Хозяйка ещё успела сунуть в карман тулупа пару шанежек, завёрнутых в чистую тряпицу.

– Это для бабушки Юзефы.

– Добре. Будет рада, что и об ней помнишь, Глафира, дай тебе Бог здоровья. Так говоришь, шанежки свежие? Не омманываешь? – и, не дождавшись ответа, сам же добавил: – Свежие, рази ел ба я чёрствые? Должны быть свежими. Вишь, мягкие, значит, свежие. Бывайте здоровы, соседушки. Пошёл я, пошёл, и не упрашивайте остаться. И так уже задержался у вас, итить его в кошёлку. А к старухе моей, Глаша, заскочи. Больно любит она тебя, скучает. И Фимку возьми, и по нём соскучилась, просила привесть.

Марфа к этому времени ходила на сносях, живот подпирал, на нос лез, к Троице должна была родить, а вот у Глаши с Ефимом что-то не получалось. Однако не унывали: молодые, ещё успеют. Всему своё время, хотя хотелось, чтобы и детки у них с кольцовской семьёй ровесничали. Но как Бог даст, так и будет.

По осени всю работу переделали, в зиму вступили хорошо, слава Богу. И дрова заготовлены: вон, поленницы колотых берёзовых дровишек в дровянике высятся. Смоляки на растопку в сенцах с лета лежат, горят, как порох. И в амбарах сусеки не пустуют, смолотили всё. На мучицу не стали на мельницу возить, как Данила, тот кинул пять пудов да отвёз в Руню на водяную мельницу к Лавру-мельнику, смолол. Оно хотя и дальше, но в Пустошку не повёз, там больно помол грубый. Грини решили, что им на двоих хватит и жерновов деда Прокопа. Мелят жернова хорошо, мелко, ничуть не хуже мельничной муки выходит. И хлеб, и сдоба получаются удачными, чего зря Бога гневить. Картошка, что на семена оставили, в поле в буртах тёплых лежит, соломой да плотным слоем земли прикрытая.

Данила ходил, проверял, говорит, что хорошо хранится, не мёрзнет и не гниёт. Разобрал с одной стороны, руку засунул – сухо, слава Богу.

Несколько раз Ефим с Данилой ходили на охоту, но не густо, так, маленько зайчишек принесли, больше сами устали. Правда, на шапки себе заработали да петли поставили. Пора бы сходить, проверить, так с этими морозами да метелями как из дома выйдешь?

По первому льду выходили на Деснянку, глушили обухом приснувшую прямо подо льдом рыбёшку. Немного взяли, однако какая ни есть, смена в еде. Ещё в пристройке замороженной рыбы добрая половина дубовой бочки. До весны хватит.

А сегодня дед Прокоп разбередил у Ефима тревогу, что не покидала ещё с той поры, как ушли они с Данилкой с фронта. Зародилась эта тревога в казармах и до сих пор сидит, тревожит.

Что-то рушилось, а что и как спасать – не понятно. Голова кругом. До некоторых пор всё было ясно, привычно, как восходы и закаты солнечные, как смена поры года: за весной – лето, потом – осень и зима. Паши, сей, убирай, создавай семью, рожай детей, живи. А тут?

Пан Буглак что-то учуял, раз такое имение по ветру пустил. Не спроста, ой, не спроста! Может, испугался этих самых комитетов?
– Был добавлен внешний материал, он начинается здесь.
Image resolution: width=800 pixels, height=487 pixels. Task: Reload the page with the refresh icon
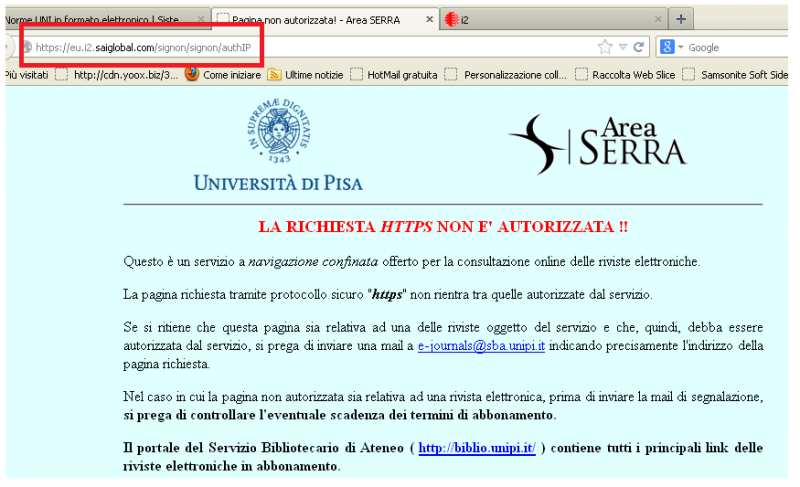(x=639, y=47)
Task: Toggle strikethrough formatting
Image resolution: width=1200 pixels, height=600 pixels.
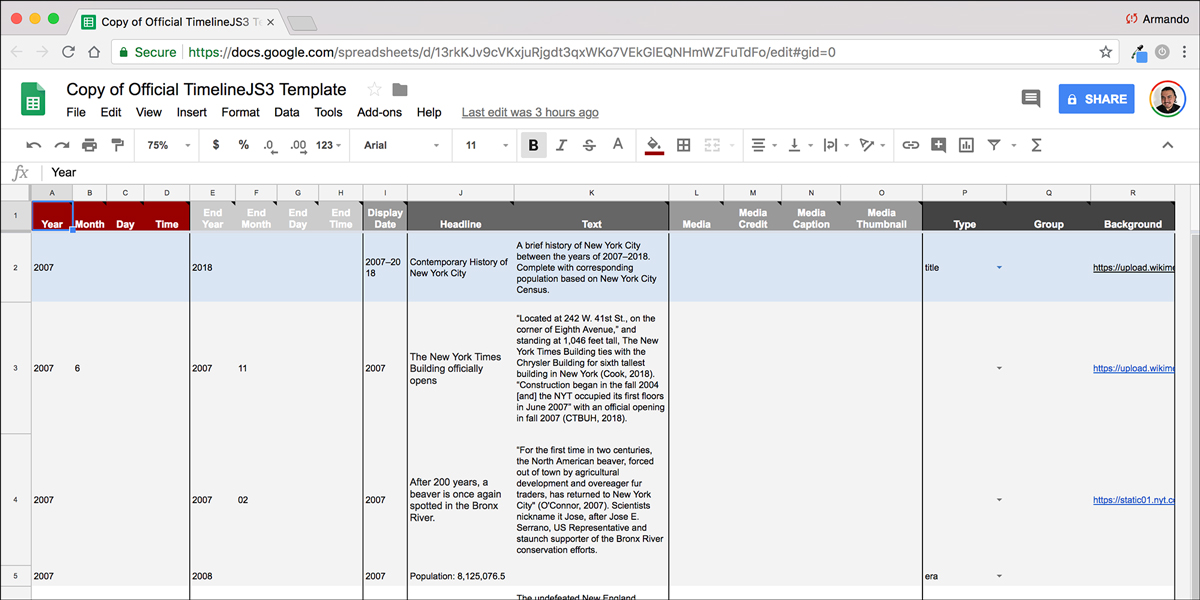Action: click(589, 145)
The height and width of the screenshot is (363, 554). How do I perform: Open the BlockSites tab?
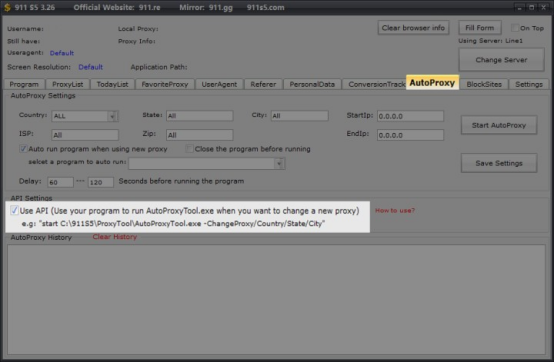pyautogui.click(x=484, y=84)
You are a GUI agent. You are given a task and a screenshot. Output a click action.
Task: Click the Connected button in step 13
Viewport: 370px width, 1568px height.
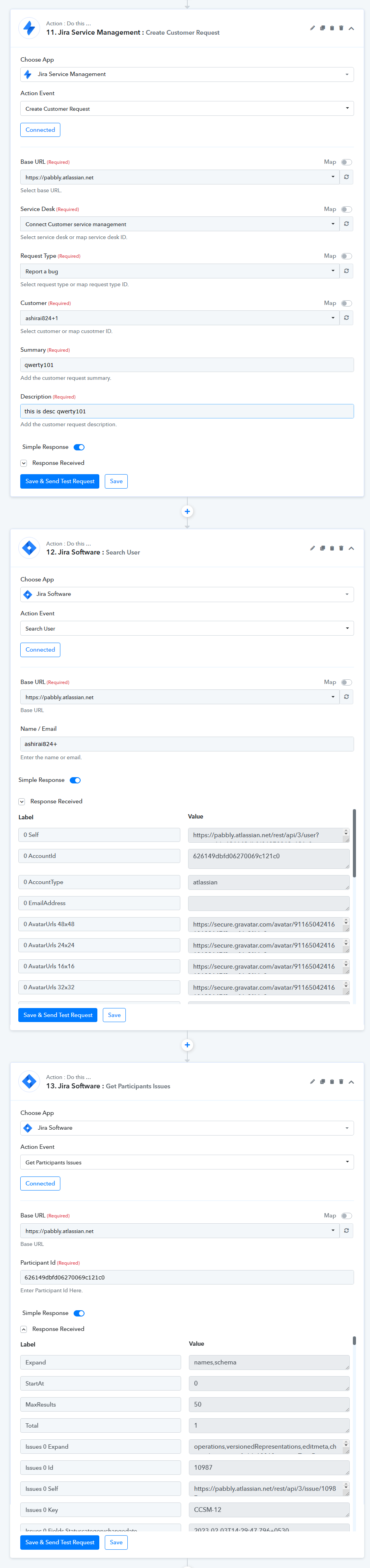pos(40,1183)
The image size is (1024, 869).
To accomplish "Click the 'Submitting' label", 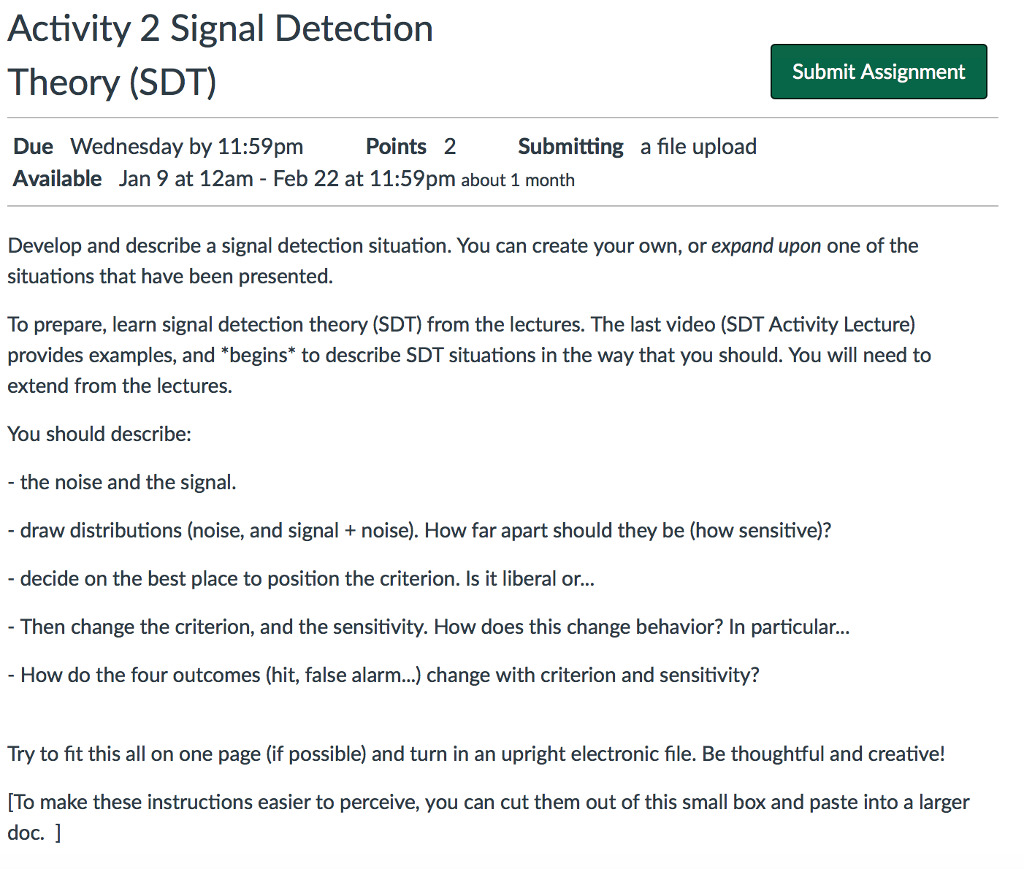I will click(x=570, y=146).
А как на самом деле землю отберут? Но эти комитетчики в казармах говорили, что землю крестьянам отдавать будут. Так её, земельку, никто и не отнимал. Вон, после Столыпина бери землю, хочешь в хутор выделяйся, паши, сей, корми себя, продавай излишки. Было бы желание. Что, в общем-то, и сделали многие мужики в округе, в окрестных деревнях. Земельку взяли, работают, сыты-пьяны, и нос в табаке. Правда, и в работе ломить надо так, чтобы позвонки трещали, однако и жить тогда можно безбедно. А без труда какая жизнь – только зубы на полку положить надо.

Всё уладилось, вошло в привычный крестьянский ритм, а тут вдруг такое… Когда меняется привычное, веками опробованное, тогда и страшно. А вдруг будет хуже? Вот то-то и оно. Боязно.